Clonal dynamics simulations
A simple simulation of clonal dynamics was utilized to illustrate the consequences of cell proliferation with delayed cell death on cell lineages. The software is available as the GitHub repository alesposito/CloE-DDR. Briefly, we first generate 100 virtual cells with a randomized cell cycle. Cell cycle lengths are drawn from a gaussian distribution modelled on the U2OS cells with 24.5 hrs average and 5 hrs standard deviation. Cells are then left to divide with randomized lengths at any cycle for thirty days with a time resolution of one hour. After two days during which cells were simulated with a probability of cell death equal to zero, the probability of cell death per cell cycle was set to arbitrary values, here 0.45, 0.5 and 0.55. CloE-DDR is also creating lineage trees compatible to LinSense analysis for future applications. Here, we show only clone size as a function of time. Simulations exceeding 2500 lineages were interrupted to keep CloE-DDR compatible with standard computers. For each parameter set, the Monte Carlo simulations were repeated 100 times. Here, we show the average and standard deviation of relevant statistics computed over the 100 repeats, such as the fold increase of population (normalized to the initial 100 cells) and the fraction of lineages that is exhausted.
Micronuclei assay
Cells were seeded in Nunclon Delta surface 6 cm dishes on glass coverslips at a surface density of typically 9000 cells cm-2 (approximately 190,000 cells) in a total volume of 4mls of complete culture medium. Cells were left for approximately 24 hours before treatment to allow attachment and recovery from seeding. At the start of the experiment cell culture media was aspirated from all dishes and replaced with 3ml of culture medium containing the desired concentration of NCS or an equivalent volume of 20mM MES buffer (pH 5.5) in the case of control experiments. 1-2 hours later this was removed, dishes were washed with PBS and 4mls of fresh culture medium added. Any residual unreacted and undegraded NCS should therefore have been reduced to negligible levels. Samples were collected two hours and five days after NCS treatment and fixed with 4% formaldehyde in PBS at room temperature for 10-15 minutes. Cells were then washed twice in PBS and stored at 4°C in PBS until developed to detect γH2AX and cGAS by immunofluorescence (see below). Coverslips were also stained Hoechst 33342 (Sigma-Aldrich Catalogue No. H3570) for DNA detection. Coverslips were analysed on a Leica SP5 microscope. Images were acquired with a photo-multiplier tube detector using a 40× objective lens and the settings 512×512 pixel image size, 400 Hz scan speed, 2× zoom, 2-4× line or frame averaging with sequential scanning. Laser power was adjusted based on the appropriate level for sample brightness, permitting clear visualisation of fluorophores but avoiding pixel saturation.
Immunofluorescence
Cells were fixed using a solution of 4% paraformaldehyde, permeabilised (0.1% TritonX-100 in PBS 5 mins at room temperature), blocked (Blocking solution: 2% BSA, 0.2% Tween, 0.1% Triton X-100 in PBS 60-90 mins at room temperature) and incubated with primary antibodies in blocking solution for 1 hour at 37°C (anti-γH2AX (Millipore JBW301) 1:2000). Cells were washed thrice (washing solution: 0.2% Tween, 0.1% Triton X-100 in PBS) and incubated with secondary antibody and Hoechst dye in blocking solution (Hoechst 33342 1:1000, Alexafluor 594 goat anti-mouse IgG 1:500), washed in washing solution twice, washed twice in PBS, left in PBS and analysed by microscopy.

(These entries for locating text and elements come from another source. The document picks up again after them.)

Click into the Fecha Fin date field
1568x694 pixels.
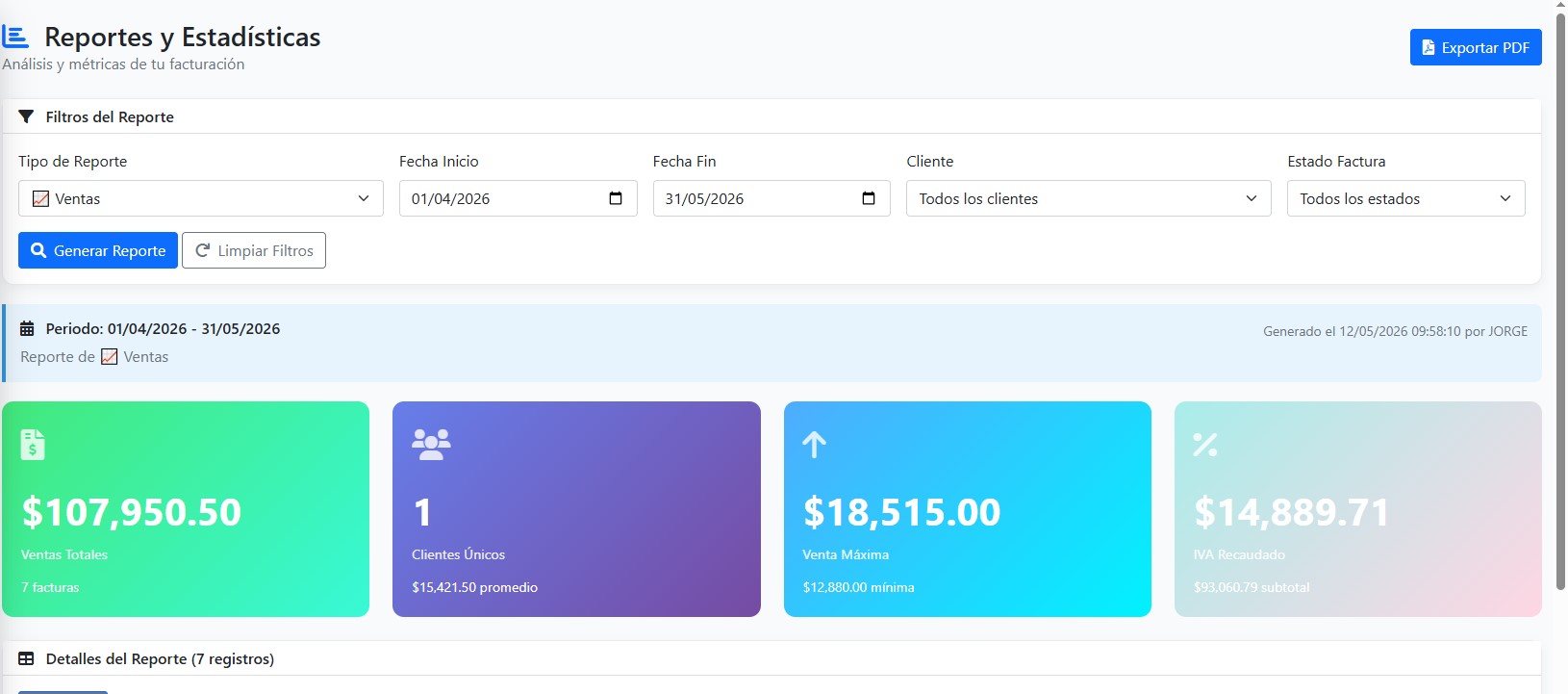[x=771, y=198]
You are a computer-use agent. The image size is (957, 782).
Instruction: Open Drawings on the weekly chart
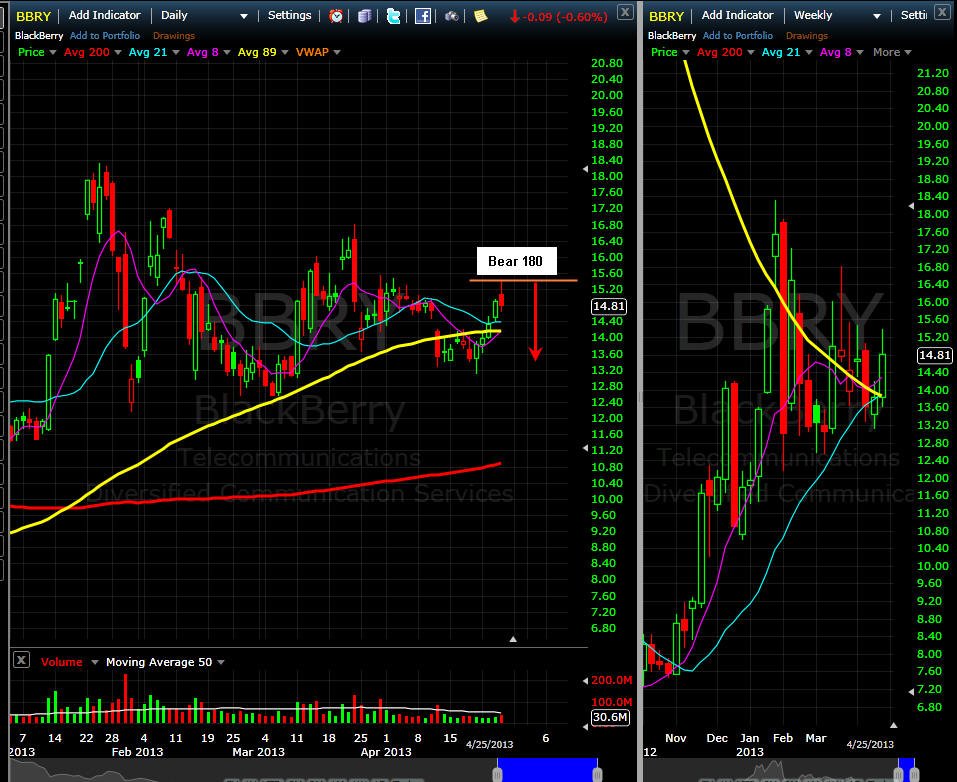pos(806,35)
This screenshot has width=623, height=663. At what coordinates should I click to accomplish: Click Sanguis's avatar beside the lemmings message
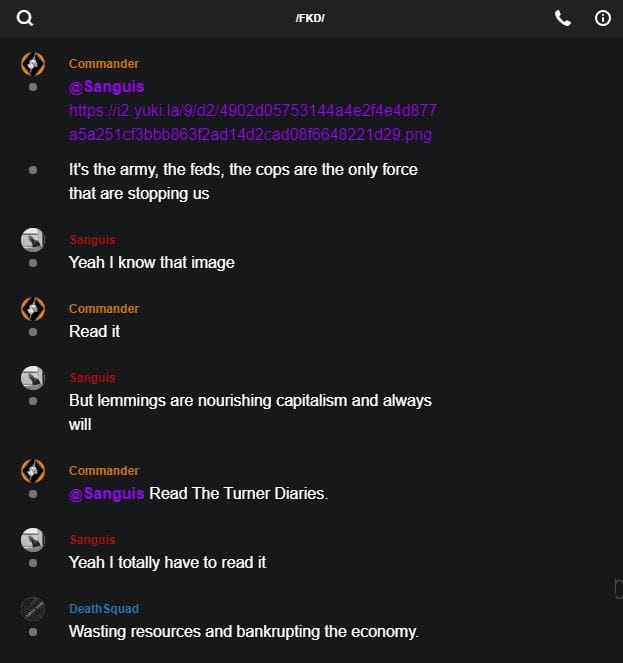point(33,378)
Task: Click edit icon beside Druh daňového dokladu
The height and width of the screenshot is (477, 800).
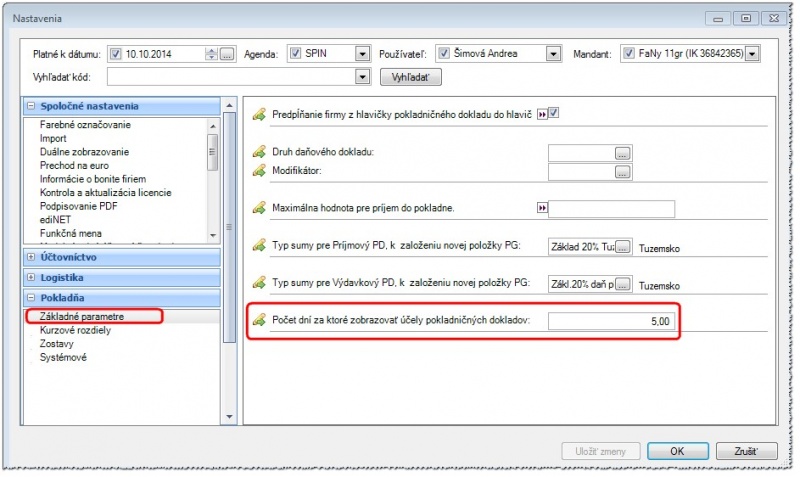Action: (259, 152)
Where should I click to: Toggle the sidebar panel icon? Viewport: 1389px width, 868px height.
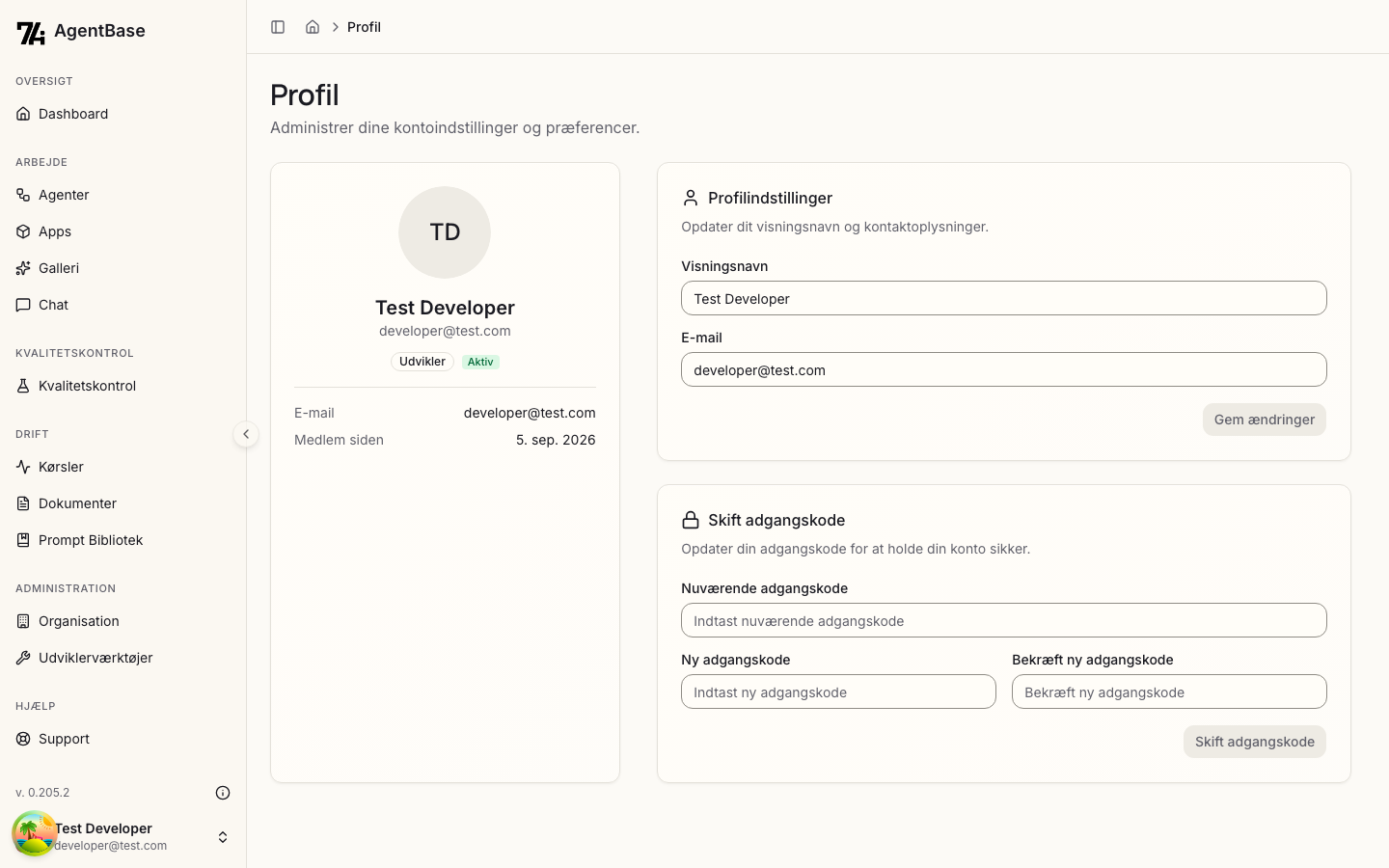tap(278, 27)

cGAS staining was carried out as described in Mackenzie et al.21. This protocol was adapted by the additional inclusion of anti-γH2AX (Millipore JBW301) at a 1:2000 dilution.
Acknowledgments
C.J.C was supported by a CRUK Cambridge Cancer Centre studentship, A.E., by an MRC core award, to A.R.V. We would like to thank John Saganty for help on data analysis related to this project.